My apologies gents
The attached was the second reply to Gary (WE9Y) that was not sent to the BB As you can see after reading the attached a few pictures would have been a must to really get into a axis discussion about my original query. I took a chance that Gary might have had some secret way of lining up the axis of those two antennas in his back yard.
Dom ( I8CVS) I still have your bench lab alignment pictures from years ago. It has been a long dry spell for us.
And as usual Dr. Johnson (K0CQ) can add helpful information which we are all thankful for.
My problem as you all now can grasp is outdoors , far field , 23 feet about ground using prime dish problems. Assuming good focus alignment on that dish and since it is AZ/EL mounted constructing the measurement ability on the selfsupporting tower 48 feet distant seems simple at first brush. However the desire to have the measurement capability be no worse than 1dB or the axial ratio results begins to provide tight axis alignment of the bore sight even using a single spinning dipole.
I apoligize again for stirring up a problem by not sending the second post to the BB
Joe Murray K0VTY ======================== ----- Forwarded Message ----- From: Joe v Murray [email protected] To: [email protected] Date: Thu, 10 Jun 2010 20:51:52 -0500 Subject: Re: [Mw] Fwd: Power splitters-errors circular polarization?

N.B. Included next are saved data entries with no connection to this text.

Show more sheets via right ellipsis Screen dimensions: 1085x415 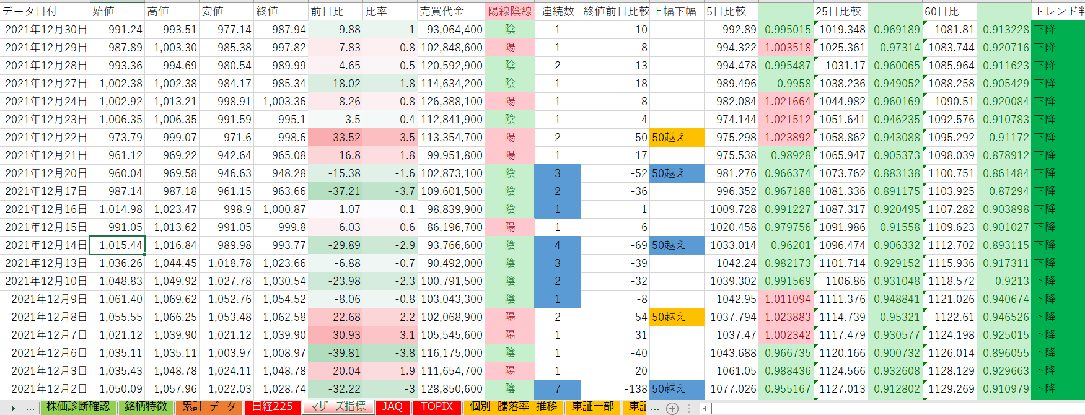point(655,408)
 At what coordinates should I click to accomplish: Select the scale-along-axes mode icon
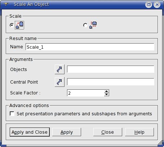click(93, 25)
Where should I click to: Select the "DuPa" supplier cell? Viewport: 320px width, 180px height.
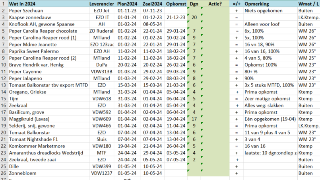tap(102, 65)
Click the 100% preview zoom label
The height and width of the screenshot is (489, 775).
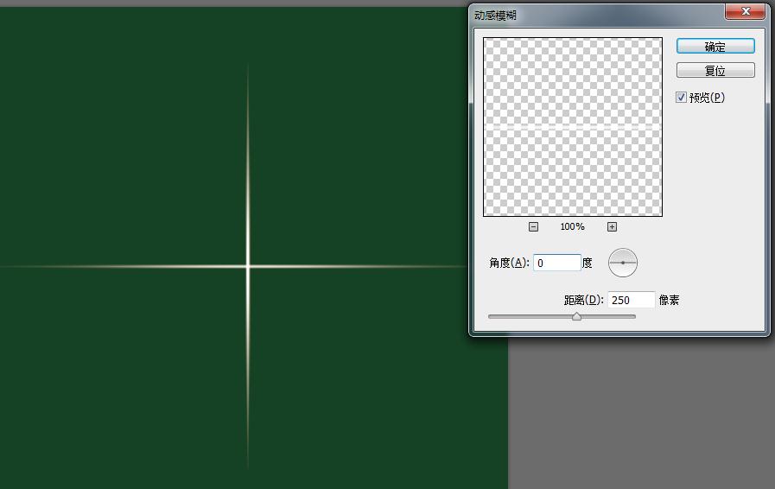(572, 226)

I have been trying to determine a way to accomplish the line up of the two axis before I begin the construction. Keeping the entire system and measurement off the ground is a requirement. As we know on a CP antenna the minimum axial ratio is the measure that must be delivered or the notion of CP does not mean much. In my case I am using a 54 inch diameter spun aluminum dish mounted at 23 feet off the ground. A mono axial mode helical feed is used with > 22 dB return loss. A second self supporting tower at 48 foot distant is the location for the measurement dipole system However so far I have not convinced myself of a sure fire way to manage the axis alignment. Even when I make the measurement end adjustable I still have not arrived at a good enough way. So when you came up with your suggestion I thought maybe you have devised a method of aligning those axis with in some reasonable method. I do not believe that eye balls will cut the needed accuracy if 1dB of axial ratio is the goal.

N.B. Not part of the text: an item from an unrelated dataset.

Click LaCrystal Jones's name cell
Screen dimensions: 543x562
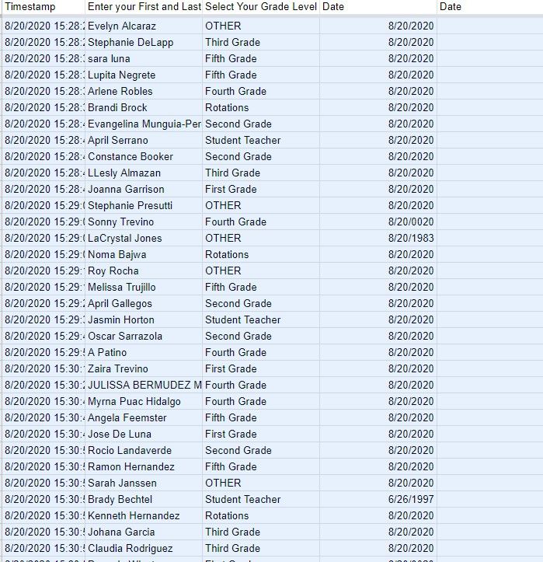pos(144,238)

I should have provided the above in the first place Gary
Joe Murray K0VTY ====================== On Thu, 10 Jun 2010 17:59:12 -0700 (PDT) Gary K Reed [email protected] writes: Well, I would say mount the dipole through a piece of PVC pipe of say 1 inch diameter. Make the pipe 3 feet long. Run the pipe through a PVC "Tee" of appropriate size. Mount that "Tee" on a stand of some sort. I would suggest more PVC for that - no metal of course. Then, site down through the pipe at the other antenna. Far field would be about 25-30 feet at 1296 so you should be able to see that far easily. (Far field depends on the antenna aperture so it varies. Large arrays would entail longer distances.)
Don't know if this helps, but it might be a start.
Gary WE9Y --- On Thu, 6/10/10, Joe v Murray [email protected] wrote:
Any good suggstions on how to keep the axis of the rotating dipole lined up with the axis of the CP antenna in the far field?
Joe Murray K0VTY ==================== On Thu, 10 Jun 2010 17:24:55 -0700 (PDT) Gary K Reed [email protected] writes:
To measure axial ratio, why not rotate a dipole in front of the yagis (or other antenna) , and measure the signal strength. If the axial ratio is 1 then there should be NO change in signal strength as the dipole is rotated. It would necessary to stay in the far field.
Or have I been working too long today?